Stored data:
***

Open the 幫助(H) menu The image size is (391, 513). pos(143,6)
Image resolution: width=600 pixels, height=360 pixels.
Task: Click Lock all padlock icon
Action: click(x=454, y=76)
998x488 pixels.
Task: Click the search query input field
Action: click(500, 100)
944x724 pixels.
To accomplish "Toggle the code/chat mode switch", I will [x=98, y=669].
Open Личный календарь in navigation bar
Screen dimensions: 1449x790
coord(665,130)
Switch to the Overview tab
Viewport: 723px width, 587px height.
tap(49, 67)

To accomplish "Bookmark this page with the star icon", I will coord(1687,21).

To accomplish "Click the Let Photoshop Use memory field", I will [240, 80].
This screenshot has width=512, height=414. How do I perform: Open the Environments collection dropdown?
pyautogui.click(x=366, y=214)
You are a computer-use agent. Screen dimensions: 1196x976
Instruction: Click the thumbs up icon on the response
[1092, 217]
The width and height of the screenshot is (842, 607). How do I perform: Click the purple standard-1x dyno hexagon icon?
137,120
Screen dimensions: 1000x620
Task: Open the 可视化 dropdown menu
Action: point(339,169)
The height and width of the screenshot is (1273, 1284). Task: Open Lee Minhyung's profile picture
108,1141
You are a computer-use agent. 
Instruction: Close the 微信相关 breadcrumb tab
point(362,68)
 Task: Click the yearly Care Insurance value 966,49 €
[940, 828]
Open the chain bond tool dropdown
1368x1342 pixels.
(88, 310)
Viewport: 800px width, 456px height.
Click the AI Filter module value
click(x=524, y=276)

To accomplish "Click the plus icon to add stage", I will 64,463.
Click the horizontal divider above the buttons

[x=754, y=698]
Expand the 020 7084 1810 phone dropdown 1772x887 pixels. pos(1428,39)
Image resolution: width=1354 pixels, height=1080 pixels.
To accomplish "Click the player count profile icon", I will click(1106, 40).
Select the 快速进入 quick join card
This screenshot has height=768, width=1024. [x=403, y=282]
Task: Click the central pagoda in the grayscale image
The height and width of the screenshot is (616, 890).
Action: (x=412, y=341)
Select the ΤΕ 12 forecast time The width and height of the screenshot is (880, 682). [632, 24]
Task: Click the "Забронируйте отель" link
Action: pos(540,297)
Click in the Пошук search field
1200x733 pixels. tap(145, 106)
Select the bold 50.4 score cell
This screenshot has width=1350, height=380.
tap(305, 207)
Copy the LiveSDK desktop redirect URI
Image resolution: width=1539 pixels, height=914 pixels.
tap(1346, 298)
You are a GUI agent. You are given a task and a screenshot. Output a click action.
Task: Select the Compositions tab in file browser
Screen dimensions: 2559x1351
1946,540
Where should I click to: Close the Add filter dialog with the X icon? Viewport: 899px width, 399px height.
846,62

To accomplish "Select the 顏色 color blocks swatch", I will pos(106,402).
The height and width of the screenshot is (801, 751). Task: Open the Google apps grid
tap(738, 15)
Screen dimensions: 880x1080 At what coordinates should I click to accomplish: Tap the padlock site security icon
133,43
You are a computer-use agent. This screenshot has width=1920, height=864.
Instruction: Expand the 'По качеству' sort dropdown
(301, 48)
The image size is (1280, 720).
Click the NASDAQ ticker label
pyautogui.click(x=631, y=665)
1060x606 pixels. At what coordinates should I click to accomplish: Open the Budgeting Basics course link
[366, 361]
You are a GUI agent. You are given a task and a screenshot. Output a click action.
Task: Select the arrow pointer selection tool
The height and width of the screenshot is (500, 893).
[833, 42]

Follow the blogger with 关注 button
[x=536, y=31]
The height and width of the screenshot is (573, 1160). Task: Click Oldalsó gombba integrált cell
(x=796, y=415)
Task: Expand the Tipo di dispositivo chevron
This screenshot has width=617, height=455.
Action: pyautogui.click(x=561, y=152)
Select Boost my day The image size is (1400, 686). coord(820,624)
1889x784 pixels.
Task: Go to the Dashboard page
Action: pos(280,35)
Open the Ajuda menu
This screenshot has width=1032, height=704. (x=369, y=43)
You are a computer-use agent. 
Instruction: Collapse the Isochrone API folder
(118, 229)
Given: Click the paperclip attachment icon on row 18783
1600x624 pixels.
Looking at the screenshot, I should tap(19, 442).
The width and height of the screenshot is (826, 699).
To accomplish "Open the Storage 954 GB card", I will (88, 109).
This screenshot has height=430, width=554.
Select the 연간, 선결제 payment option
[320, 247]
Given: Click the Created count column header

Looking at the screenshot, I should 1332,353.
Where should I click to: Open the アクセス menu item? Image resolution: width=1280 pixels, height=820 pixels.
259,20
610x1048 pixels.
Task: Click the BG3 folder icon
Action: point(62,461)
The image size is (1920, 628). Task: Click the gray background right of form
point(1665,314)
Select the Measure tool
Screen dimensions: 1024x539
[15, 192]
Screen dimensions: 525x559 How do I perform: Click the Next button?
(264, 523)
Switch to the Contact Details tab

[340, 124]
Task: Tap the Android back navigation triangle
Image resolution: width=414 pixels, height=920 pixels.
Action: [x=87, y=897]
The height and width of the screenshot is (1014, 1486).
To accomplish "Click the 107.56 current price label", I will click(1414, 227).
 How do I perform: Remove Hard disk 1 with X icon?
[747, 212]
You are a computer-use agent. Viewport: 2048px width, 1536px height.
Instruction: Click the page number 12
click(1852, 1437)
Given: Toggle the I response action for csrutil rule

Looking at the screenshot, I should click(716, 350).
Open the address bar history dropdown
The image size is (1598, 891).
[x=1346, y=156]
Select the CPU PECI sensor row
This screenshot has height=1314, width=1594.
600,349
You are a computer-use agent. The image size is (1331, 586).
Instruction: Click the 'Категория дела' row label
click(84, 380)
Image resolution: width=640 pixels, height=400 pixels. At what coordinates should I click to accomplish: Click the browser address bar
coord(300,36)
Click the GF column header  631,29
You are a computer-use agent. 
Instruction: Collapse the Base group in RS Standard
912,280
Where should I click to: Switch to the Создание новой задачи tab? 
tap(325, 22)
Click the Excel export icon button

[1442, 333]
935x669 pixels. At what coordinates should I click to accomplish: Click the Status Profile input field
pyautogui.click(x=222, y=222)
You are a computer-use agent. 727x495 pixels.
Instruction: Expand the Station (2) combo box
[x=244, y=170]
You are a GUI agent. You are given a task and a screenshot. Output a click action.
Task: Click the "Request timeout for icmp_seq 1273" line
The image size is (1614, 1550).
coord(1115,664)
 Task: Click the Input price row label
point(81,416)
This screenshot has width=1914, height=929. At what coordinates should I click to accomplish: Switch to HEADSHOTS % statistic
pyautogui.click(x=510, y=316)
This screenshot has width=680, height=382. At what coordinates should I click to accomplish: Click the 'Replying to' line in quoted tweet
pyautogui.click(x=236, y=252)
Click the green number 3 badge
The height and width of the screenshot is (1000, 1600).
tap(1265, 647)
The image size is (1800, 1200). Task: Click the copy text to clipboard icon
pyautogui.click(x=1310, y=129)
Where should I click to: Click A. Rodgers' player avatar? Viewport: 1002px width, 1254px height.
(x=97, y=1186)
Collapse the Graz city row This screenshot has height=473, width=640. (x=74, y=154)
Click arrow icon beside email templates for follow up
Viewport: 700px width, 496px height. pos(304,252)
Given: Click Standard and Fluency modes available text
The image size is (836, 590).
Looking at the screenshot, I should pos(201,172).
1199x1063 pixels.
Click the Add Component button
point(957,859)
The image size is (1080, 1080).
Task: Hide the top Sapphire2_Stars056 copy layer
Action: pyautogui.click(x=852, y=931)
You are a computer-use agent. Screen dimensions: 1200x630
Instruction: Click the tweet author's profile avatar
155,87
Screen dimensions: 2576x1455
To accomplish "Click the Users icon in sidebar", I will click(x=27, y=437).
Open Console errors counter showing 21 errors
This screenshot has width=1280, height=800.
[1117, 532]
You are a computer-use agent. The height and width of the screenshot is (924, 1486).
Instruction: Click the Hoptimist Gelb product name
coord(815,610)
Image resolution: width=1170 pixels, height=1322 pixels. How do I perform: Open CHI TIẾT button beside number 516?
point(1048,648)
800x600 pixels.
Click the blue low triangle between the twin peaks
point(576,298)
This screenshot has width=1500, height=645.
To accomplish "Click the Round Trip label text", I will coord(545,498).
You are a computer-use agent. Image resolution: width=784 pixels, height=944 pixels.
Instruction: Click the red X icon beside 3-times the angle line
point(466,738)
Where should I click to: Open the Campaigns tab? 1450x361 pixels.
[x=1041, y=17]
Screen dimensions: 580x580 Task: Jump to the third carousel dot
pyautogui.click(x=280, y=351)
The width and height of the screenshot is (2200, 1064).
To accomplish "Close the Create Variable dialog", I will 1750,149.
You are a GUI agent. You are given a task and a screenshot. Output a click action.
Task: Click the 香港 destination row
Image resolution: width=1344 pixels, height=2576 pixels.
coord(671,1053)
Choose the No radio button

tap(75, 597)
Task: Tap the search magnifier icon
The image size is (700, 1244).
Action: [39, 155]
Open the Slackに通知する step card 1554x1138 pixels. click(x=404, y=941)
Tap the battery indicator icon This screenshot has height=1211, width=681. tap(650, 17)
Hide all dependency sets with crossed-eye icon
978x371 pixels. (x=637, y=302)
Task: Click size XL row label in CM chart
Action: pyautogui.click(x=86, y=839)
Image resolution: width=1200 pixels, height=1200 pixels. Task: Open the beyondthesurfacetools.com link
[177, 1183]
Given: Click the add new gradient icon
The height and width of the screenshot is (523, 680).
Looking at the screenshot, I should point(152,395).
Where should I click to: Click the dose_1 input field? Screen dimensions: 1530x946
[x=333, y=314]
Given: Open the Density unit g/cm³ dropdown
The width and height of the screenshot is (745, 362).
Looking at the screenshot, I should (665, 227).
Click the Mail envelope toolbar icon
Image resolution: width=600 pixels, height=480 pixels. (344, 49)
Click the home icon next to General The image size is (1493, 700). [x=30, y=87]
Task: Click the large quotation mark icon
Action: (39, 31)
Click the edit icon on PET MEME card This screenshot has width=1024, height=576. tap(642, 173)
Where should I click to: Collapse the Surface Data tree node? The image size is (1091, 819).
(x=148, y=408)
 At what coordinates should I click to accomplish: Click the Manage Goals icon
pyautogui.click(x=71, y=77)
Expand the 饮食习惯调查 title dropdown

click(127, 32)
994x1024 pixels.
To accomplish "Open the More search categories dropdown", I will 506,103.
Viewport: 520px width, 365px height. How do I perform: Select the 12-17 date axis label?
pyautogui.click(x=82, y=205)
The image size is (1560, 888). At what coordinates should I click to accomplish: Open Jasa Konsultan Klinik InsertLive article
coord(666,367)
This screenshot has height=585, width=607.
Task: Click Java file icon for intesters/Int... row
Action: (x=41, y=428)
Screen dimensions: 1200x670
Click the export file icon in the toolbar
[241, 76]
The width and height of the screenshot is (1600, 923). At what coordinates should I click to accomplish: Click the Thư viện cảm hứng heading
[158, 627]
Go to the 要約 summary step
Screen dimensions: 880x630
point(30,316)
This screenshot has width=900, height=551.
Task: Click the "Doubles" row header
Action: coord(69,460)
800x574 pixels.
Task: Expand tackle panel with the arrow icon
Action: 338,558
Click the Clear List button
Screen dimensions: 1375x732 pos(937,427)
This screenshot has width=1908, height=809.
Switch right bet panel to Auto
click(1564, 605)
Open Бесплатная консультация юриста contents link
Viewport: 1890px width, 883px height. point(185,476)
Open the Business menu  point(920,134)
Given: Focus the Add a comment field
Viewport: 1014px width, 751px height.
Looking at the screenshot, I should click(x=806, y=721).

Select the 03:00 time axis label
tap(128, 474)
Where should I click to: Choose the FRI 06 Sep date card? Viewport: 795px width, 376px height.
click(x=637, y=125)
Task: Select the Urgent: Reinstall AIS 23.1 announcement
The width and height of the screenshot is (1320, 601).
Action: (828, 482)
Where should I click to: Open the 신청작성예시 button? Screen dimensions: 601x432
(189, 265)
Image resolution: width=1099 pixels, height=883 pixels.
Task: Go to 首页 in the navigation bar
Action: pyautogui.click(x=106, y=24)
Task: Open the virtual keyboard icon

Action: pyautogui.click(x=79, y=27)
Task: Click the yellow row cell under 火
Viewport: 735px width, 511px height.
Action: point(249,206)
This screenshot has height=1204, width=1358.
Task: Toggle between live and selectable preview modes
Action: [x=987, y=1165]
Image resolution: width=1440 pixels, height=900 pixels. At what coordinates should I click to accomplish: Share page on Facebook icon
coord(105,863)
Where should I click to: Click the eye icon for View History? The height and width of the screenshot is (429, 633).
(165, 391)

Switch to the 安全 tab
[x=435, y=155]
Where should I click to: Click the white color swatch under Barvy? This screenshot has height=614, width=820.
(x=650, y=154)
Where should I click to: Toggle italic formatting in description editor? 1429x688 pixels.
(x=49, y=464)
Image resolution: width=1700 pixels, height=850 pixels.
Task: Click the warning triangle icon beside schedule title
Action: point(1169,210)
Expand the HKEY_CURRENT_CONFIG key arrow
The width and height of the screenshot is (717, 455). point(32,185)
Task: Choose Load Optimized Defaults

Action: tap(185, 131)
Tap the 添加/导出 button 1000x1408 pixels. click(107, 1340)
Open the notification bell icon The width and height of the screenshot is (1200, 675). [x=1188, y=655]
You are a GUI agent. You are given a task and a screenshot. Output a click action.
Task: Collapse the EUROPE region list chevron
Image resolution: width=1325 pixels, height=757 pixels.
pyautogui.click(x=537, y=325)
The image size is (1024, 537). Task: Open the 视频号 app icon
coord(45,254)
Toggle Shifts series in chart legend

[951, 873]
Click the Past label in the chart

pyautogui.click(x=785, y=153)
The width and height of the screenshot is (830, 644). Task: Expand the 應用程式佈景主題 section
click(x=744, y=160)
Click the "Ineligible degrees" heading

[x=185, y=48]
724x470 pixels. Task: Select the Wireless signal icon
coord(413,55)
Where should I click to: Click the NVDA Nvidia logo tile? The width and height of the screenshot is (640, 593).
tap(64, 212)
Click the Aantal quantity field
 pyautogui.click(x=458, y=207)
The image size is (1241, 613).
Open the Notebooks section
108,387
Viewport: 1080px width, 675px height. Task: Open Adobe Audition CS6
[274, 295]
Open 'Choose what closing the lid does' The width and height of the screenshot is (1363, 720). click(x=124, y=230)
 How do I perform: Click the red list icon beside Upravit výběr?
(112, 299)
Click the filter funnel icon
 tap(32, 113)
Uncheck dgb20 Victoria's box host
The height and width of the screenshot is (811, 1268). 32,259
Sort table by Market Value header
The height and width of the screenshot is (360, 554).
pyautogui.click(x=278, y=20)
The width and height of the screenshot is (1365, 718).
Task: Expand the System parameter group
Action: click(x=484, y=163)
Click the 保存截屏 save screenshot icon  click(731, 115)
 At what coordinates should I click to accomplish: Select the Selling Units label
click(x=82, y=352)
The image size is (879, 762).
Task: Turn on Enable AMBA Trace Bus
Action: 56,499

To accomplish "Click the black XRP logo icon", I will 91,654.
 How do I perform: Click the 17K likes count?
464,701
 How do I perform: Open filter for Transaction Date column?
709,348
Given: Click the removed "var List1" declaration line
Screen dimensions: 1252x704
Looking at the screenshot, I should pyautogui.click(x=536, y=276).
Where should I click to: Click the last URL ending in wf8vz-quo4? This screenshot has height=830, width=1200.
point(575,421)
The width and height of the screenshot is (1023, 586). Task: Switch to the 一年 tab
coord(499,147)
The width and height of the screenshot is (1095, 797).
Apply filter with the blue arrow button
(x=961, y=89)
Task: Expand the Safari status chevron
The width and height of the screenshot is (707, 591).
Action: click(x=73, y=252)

***

Exercise description: Copy exactly the lines from the top of the entries through the line with "944x724 pixels." in it, please, keeping both ends and adding nothing.

Answer section:
Open the 幫助(H) menu The image size is (391, 513). pos(143,6)
Image resolution: width=600 pixels, height=360 pixels.
Task: Click Lock all padlock icon
Action: click(x=454, y=76)
998x488 pixels.
Task: Click the search query input field
Action: click(500, 100)
944x724 pixels.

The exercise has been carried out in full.